Even before it hit the market, the Amiga had an uncommonly checkered history. It began as the project of an independent startup called Amiga Corporation. (It was otherwise best known for the Joyboard, a game controller you stood on.) Amiga cofounder Jay Miner was the man behind the potent graphics capabilities of Atari's 800 and 400 models; Atari advanced the fledging Amiga company money in return for rights to the chips it was developing.
There's probably some alternate universe in which Amiga ended up being an Atari product. But in September 1984, it was Commodore that acquired Amiga Corporation and the computer it was developing (which was code-named "Lorraine") for an estimated $30 million. Atari CEO and Commodore founder Jack Tramiel -- who had acquired Atari from Warner Communications after Commodore had fired in January of 1984 -- sued. He also introduced the computer his company had been developing, the Atari ST, a low-rent Amiga rival that was known in the industry as the "Jackintosh."

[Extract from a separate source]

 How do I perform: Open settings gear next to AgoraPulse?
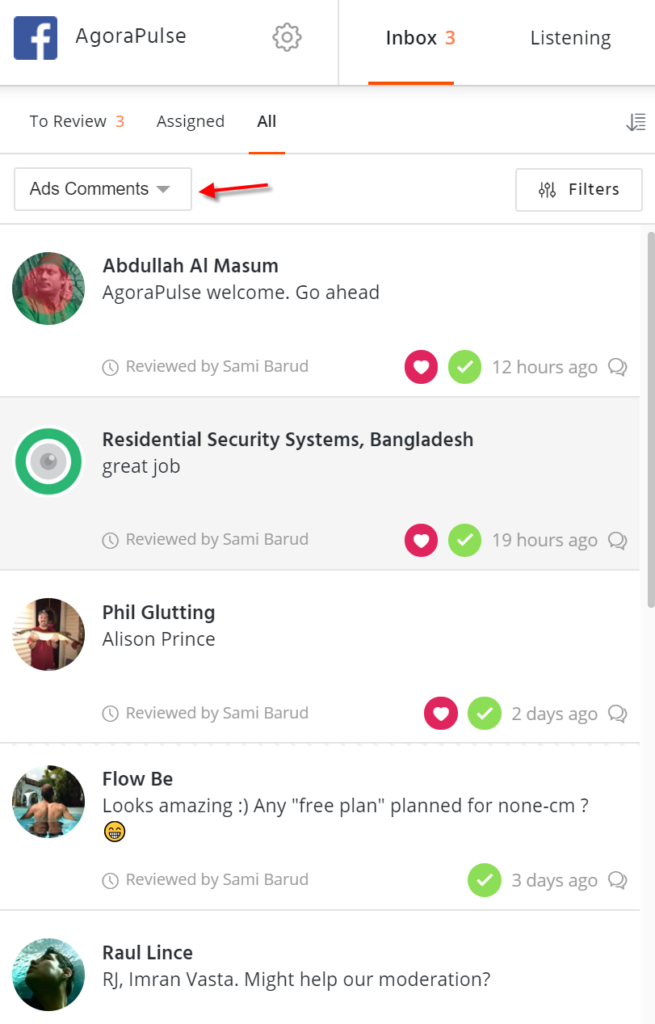(x=287, y=38)
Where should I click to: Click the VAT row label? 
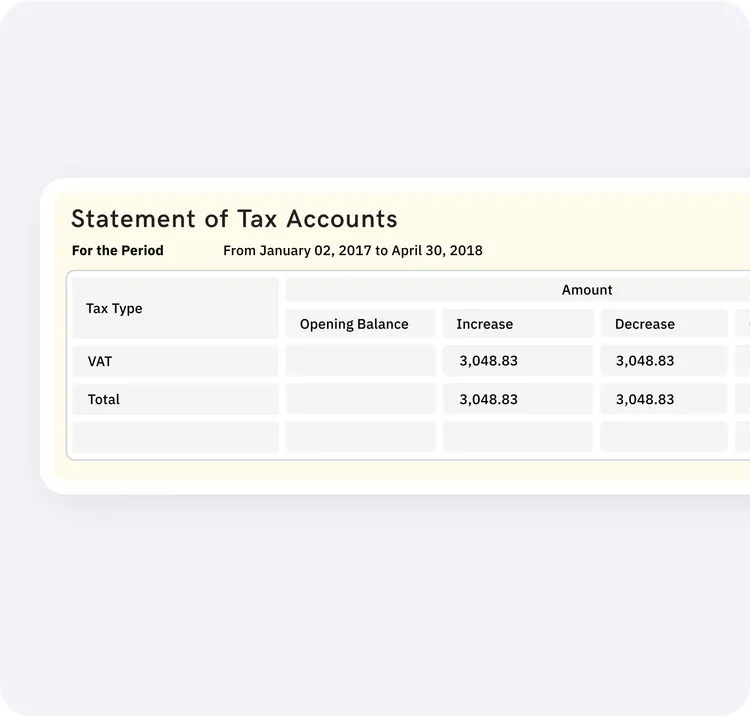pyautogui.click(x=100, y=361)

Commodore was a famously parsimonious outfit, but it splurged on the Amiga's introduction. The highlight of that Lincoln Center product launch was a demo in which pop art legend Andy Warhol used an Amiga to "paint" Blondie's Debbie Harry. The exercise didn't prove much of anything other than that Warhol was able to use the paint program's fill command, but it was heady stuff:
The company also ponied up for TV commercials that looked like outtakes from 2001: A Space Odyssey:
From the start, Commodore struggled mightily to position the Amiga in a way that made sense in the 1980s computer market. An Amiga A1000 with 256KB of RAM and one floppy disk went for $1295. Even after you added $500 for a color monitor, it offered vastly better bang for the buck than a $2795 black-and-white Macintosh. But as home computers go, the Amiga was pricey. The Atari 520ST, which started shipping a couple of weeks before the Amiga was announced, packed double the RAM and cost $999 -- with a color display.

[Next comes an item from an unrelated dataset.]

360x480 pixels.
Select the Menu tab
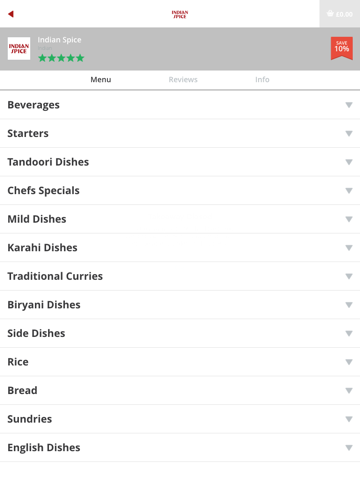click(101, 80)
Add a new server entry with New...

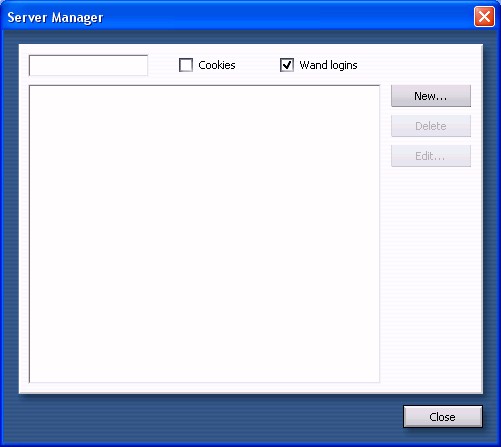coord(431,96)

So even though Amiga Corp.'s original idea had been to build the ultimate home computer, Commodore spun the Amiga as a business machine, and talked up an option that let the system run IBM PC compatible software. It turned out to be a tough sell, especially few major business applications were available and most of the major computer retail chains refused to sell it. (The machine ended up being sold mostly by mom-and-pop stores such as The Memory Location, where I bought my Amiga in 1987.)